A Berlino la chiamano Mitbestimmung. È la cogestione, il coinvolgimento attivo dei lavoratori nelle sedi decisionali delle aziende, attraverso una massiccia rappresentanza in specifici organismi aziendali, i consigli di Sorveglianza. Una formula in vigore dagli anni Cinquanta, che ha permesso alle imprese tedesche, anche quelle che hanno aumentato l’occupazione nelle filiali straniere, di mantenere in patria un numero di posti di lavoro superiore a quello di aziende simili. Ogni riforma, ogni azione strategica si prende in questo modo tra proprietà, consigli di sorveglianza e rappresentanti dei lavoratori. Si condividono così vittorie e sacrifici, impedendo i licenziamenti anche nelle fasi di grave congiuntura.
Un esempio pratico è Volkswagen, che da poco ha conquistato il titolo di prima casa automobilistica mondiale. In quel di Wolfsburg non sono state sempre rose e fiori. I traumi non sono mancati. Quando, all’inizio degli anni Novanta, si dovette fronteggiare un calo drastico della domanda e si abbassò paurosamente la capacità produttiva degli impianti, i “creativi” di Wolfsburg inventarono la settimana corta di 28,8 ore e una riduzione della retribuzione standard per evitare il licenziamento di 30mila dipendenti. La formula della cogestione, unita alla responsabilità e alla lungimiranza delle rappresentanze dei lavoratori, ha permesso così che neanche un posto andasse perduto.
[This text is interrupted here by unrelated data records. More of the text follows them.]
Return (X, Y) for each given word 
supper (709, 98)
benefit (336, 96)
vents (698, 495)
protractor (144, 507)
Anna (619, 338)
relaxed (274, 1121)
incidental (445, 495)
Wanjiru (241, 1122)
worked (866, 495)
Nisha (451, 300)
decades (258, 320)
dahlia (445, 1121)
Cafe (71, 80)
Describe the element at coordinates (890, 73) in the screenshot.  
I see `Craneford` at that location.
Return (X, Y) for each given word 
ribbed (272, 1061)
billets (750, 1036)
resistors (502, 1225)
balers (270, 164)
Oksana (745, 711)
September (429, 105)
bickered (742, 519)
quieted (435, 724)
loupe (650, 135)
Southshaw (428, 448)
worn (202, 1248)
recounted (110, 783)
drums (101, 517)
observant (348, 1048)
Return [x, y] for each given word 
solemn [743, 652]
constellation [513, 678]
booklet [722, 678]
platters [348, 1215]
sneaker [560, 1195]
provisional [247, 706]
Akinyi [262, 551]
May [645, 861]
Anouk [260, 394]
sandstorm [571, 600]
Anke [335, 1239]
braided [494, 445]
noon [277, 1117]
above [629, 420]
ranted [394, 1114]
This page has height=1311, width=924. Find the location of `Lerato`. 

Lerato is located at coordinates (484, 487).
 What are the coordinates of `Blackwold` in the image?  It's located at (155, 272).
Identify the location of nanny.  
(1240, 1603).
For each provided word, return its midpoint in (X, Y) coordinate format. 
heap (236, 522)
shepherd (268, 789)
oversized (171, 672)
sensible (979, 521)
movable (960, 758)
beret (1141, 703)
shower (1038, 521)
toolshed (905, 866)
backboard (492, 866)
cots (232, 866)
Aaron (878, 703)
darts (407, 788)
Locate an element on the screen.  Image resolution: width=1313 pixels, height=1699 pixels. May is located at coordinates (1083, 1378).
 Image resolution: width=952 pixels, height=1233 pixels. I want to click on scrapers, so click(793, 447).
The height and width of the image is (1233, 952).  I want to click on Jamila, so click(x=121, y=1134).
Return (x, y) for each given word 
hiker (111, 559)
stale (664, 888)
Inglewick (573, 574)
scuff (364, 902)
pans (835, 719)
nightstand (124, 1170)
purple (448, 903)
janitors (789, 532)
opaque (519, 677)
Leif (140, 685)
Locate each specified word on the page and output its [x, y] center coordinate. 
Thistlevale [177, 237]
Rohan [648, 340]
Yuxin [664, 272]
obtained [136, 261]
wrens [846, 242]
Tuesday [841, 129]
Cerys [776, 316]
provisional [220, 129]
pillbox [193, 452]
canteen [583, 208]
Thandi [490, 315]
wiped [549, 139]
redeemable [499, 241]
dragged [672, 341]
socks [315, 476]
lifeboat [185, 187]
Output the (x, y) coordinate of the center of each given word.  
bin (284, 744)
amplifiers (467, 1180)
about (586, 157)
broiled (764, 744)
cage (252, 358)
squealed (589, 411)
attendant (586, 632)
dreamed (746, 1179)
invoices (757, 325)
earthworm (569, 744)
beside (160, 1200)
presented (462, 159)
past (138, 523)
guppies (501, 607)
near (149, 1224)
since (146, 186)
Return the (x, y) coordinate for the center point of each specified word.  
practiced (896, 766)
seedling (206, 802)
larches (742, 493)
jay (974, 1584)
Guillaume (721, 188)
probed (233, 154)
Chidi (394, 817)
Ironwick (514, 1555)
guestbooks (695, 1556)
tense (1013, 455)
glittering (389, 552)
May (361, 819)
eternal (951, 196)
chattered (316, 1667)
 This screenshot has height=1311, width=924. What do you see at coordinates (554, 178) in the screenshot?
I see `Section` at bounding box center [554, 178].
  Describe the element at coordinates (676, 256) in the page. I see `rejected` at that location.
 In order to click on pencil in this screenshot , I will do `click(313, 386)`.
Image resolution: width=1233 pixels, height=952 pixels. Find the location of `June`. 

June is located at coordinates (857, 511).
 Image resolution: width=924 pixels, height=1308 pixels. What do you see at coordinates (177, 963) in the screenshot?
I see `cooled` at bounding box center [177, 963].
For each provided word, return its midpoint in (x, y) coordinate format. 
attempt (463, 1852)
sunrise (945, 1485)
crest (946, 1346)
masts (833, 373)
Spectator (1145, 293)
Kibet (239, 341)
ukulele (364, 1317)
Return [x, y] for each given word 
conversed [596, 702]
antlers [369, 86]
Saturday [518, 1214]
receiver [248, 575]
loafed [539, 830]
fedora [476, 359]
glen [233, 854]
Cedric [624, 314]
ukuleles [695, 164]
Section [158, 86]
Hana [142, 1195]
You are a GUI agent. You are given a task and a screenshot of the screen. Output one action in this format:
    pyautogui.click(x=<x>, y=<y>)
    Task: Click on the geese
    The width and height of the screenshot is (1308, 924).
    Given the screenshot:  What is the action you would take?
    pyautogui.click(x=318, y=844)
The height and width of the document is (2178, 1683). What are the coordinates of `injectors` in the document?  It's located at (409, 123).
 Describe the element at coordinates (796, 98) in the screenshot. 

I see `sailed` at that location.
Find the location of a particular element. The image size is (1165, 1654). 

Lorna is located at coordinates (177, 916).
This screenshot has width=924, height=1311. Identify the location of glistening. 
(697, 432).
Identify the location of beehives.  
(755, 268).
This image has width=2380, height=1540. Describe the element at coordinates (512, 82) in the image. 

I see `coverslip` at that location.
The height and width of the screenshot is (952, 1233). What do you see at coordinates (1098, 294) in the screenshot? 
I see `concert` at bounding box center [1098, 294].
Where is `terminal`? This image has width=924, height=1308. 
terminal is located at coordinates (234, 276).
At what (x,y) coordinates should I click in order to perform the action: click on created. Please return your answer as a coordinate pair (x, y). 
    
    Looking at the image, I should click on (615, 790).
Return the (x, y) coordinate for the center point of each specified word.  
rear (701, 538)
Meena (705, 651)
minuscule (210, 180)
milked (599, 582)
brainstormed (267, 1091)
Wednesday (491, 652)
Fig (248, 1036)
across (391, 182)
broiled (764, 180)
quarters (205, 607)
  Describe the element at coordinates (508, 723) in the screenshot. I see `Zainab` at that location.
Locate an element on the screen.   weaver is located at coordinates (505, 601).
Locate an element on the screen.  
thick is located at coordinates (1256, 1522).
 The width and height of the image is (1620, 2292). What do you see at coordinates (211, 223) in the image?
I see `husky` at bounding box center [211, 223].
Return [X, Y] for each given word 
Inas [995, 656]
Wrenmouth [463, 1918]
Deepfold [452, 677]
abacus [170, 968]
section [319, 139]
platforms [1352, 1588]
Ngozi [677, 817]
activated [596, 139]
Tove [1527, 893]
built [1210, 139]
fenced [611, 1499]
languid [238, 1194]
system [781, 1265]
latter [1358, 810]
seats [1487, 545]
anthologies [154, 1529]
Altro scenario: nel 2001 la dirigenza della Volkswagen indice un bando interno tra i vari stabilimenti per assegnare la produzione della nuova Touran. Il marchio tedesco ha naturalmente stabilimenti in tutto il mondo. Di fronte al rischio di perdere un pezzo di produzione, la fabbrica domestica di Wolfsburg rispondeva ancora una volta in maniera unita con la formula del 5000 x 5000, che indicava l’assunzione di 5mila giovani retribuiti con “contratti di solidarietà” a 5mila marchi al mese. Equivalenti a circa 2.500 euro, paga inferiore del 20 per cento ai salari standard Volkswagen. Delocalizzazione scongiurata, nuova occupazione garantita. E chi da noi ha orecchie per intendere…
L’esempio tedesco – e quello italiano del ‘92-’93 – dimostra che attraverso una azione coordinata delle istituzioni, degli imprenditori e del sindacato si possono governare le grandi dinamiche della politica economica, e in particolare le variabili dello sviluppo e dell’occupazione. Dobbiamo muoverci verso un paradigma italo-tedesco, che unisca la grande forza e organizzazione del nostro corpo sociale a un modello istituzionale che preveda il superamento del conflitto e la compartecipazione delle decisioni nelle relazioni industriali. Bene allora a una fase unitaria nella trattativa sulla riforma del mercato del lavoro che si trasformi presto in una stagione di vera e propria concertazione. In un patto sociale per la crescita in cui tutti gli attori in grado di farlo diano un contributo su obiettivi strategici comuni. Governo e parti sociali hanno oggi la capacità e l’occasione di individuare soluzioni eque e condivise. Bisogna cogliere questa opportunità fino in fondo, valutando anche l’introduzione di strumenti partecipativi e di democrazia economica nel mondo delle imprese. Se non ora, quando?